D’autres gisements existent en diverses contrées : Afghanistan, Australie (Nouvelle-Galles du Sud, Australie occidentale), aux États-Unis (Connecticut, Maine, Caroline du Nord), Ghana, Inde, Madagascar, Malawi, Mozambique, Namibie, Nigeria, Pakistan, Tanzanie, Zambie. Quant aux mines d’émeraude de Cléopâtre situées à l’est d’Assouan en liante Égypte, elles n’ont qu’une valeur historique.
En Autriche, les mines d’émeraude de la vallée de l’Habach, près de Salzbourg, ont une certaine notoriété. La roche mère est un schiste à biotite et amphibole. Mais ces mines n’offrent d’intérêt que pour les collectionneurs de minéraux, car ceux quelles fournissent sont rarement taillables, les pierres étant troubles, quoique de bonne couleur. Quelques indices d’émeraudes se trouvent aussi en Norvège, à 50 km au nord d’Oslo, près d’Eidsvoll.
Émeraudes célèbres :
Il existe de nombreuses émeraudes importantes qui ne le cèdent en rien au diamant et au rubis pour la valeur et la célébrité. Des spécimens prestigieux de plusieurs centaines de carats peuvent être admirés au British Muséum de Londres, à l’American Muséum de New York, au fonds diamantaire d’État de Russie ainsi que dans le trésor impérial d’Iran. Un des joyaux de la Schatzkammer (Trésor) de Vienne est une petite fiole à onguent de 12 cm de haut pesant 2 205 et taillée dans un unique cristal d’émeraude.
Taille :
La taille à degrés, rectangulaire à pans coupés, est particulièrement bien adaptée à l’émeraude qu’elle rend moins vulnérable aux chocs. Elle est d’ailleurs surnommée «taille émeraude». Les émeraudes transparentes de couleur claire sont aussi parfois taillées brillant. Les émeraudes troubles ne sont taillées qu’en cabochons ou en boules de colliers.

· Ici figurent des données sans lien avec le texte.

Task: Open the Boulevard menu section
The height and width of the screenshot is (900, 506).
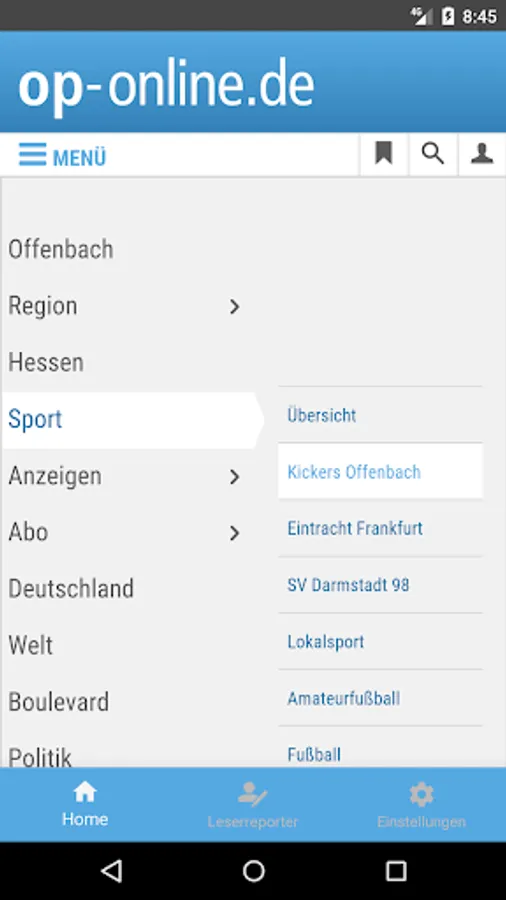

Occasionnellement, l’émeraude est gravée, parfois même de manière particulièrement travaillée en camée ou en intaille. Depuis quelques années, des tailleries d’émeraude se sont plus particulièrement installées en Israël, après que les tailleries de diamant qui y étaient implantées eurent perdu une grande partie de leur activité au profit de l’Inde.
De nombreux doublets sont commercialisés. Ce sont souvent deux pierres véritables de couleur pâle – cristal de roche, aigue-marine, béryl ou émeraude claire – collées avec un ciment vert émeraude. La culasse peut aussi être du verre ou du spinelle synthétique. Les pierres naturelles de la couronne donnent le change, pour simuler l’authenticité de la pierre, par leurs inclusions et leur dureté. Les doublets sont difficiles à déceler lorsque la pierre est montée.
Les premières émeraudes synthétiques furent fabriquées en 1848. De nombreux procédés furent inventés dès le début du xx siècle, et une production commerciale de qualité débuta dans les années 1950. Il y a quelques années, la transparence aux rayons ultraviolets courts était considérée comme un moyen sûr de dépistage des émeraudes synthétiques ; c’est plutôt une source d’erreurs.
Pour dissimuler leurs fissures et leurs givres ouverts, les émeraudes sont plongées, sur les gisements mêmes, dans des huiles spéciales ou injectées de résines artificielles sous vide.